Quanto ao objeto da compra e venda, o imóvel encontra-se descrito na cláusula 2.1 do contrato (f. 06). Pactuou-se o preço de R$505.000,00, sendo que R$200.000,00 seriam pagos no ato da assinatura, R$180.000,00 seriam pagos em através de 12 parcelas finais da arrematação do imóvel em leilão, representadas pelas prestações de nº 19 a 30, e R$125.000,00 após a assinatura da escritura de compra e venda imobiliária, a ser confeccionada em cartório de notas (f. 06/07).
Certo é que, conforme reconhecido na sentença proferida nos autos em apenso, o autor cumpriu integralmente sua obrigação de pagar, pelo menos no que até então lhe era exigível, posto que os R$125.000,00 restantes apenas são devidos após a assinatura da escritura de compra e venda imobiliária, a ser confeccionada em cartório de notas, sendo que, para tanto, deve a ré fornecer ao autor os documentos necessários.

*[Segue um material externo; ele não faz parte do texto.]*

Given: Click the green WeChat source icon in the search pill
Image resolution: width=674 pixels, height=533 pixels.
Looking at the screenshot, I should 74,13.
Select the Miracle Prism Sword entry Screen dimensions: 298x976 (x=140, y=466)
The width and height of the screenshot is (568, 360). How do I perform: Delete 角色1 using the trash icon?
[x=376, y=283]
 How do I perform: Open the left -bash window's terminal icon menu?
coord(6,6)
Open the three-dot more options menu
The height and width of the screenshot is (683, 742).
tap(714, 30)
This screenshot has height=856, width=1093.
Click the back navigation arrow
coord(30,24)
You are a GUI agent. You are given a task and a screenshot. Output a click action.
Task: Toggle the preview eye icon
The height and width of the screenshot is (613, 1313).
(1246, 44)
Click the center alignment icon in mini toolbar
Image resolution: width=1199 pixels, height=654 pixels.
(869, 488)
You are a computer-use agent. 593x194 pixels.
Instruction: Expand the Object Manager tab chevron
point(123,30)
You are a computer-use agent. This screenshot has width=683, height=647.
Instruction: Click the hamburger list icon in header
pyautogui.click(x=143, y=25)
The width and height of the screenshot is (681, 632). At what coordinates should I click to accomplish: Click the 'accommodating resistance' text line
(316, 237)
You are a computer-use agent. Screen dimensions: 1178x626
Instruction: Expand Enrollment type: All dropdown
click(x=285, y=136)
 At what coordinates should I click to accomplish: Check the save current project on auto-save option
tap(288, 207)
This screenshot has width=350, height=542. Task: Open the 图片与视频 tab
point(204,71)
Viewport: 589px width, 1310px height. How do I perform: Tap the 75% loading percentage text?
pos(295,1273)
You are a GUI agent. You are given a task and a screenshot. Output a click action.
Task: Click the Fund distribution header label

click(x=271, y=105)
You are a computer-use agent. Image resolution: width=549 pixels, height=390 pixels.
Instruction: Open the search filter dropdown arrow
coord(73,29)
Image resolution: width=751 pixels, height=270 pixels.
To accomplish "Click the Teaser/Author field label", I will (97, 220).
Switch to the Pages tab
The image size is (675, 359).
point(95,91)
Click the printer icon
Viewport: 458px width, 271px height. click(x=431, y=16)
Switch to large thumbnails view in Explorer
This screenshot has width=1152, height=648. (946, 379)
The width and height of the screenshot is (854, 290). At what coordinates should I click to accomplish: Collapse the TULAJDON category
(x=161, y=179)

Assim, tendo em vista o contrato celebrado entre as partes, por meio do qual ficou estabelecido que todas as receitas e despesas referentes a estacionamento, lava-jato e outros serviços que possam vir a ser explorados no local, serão divididas entre autor e ré até a quitação total e divisão do imóvel, é de se reconhecer que o autor tem o direito de exigir contas.
Portanto, deve a ré prestar ao autor as contas referentes ao estacionamento, lava-jato, aluguel do prédio e do salão de festas, marcenaria e outros serviços explorados no imóvel objeto do contrato de promessa de compra e venda de f. 06/08.
III – DISPOSITIVO
Diante do exposto, e o que mais que consta dos autos, JULGO PROCEDENTE o pedido autoral, para determinar à ré que preste ao autor as contas relativas ao estacionamento, lava-jato, aluguel do prédio e do salão de festas, marcenaria e outros serviços explorados no imóvel, conforme cláusula 3.2 do contrato de f. 07. Essas contas deverão ser prestadas no prazo de 48 horas, sob pena de não ser lícito à ré impugnar as contas que o autor vier a prestar, consoante disposto no art. 915, § 2º, do Código de Processo Civil.
Condeno a ré ao pagamento das custas, despesas processuais e honorários advocatícios, que arbitro em R$1.500,00 (mil e quinhentos mil reais), nos termos do art. 20, §4º, do CPC.
P.R.I.
Belo Horizonte, 16 de fevereiro de 2016.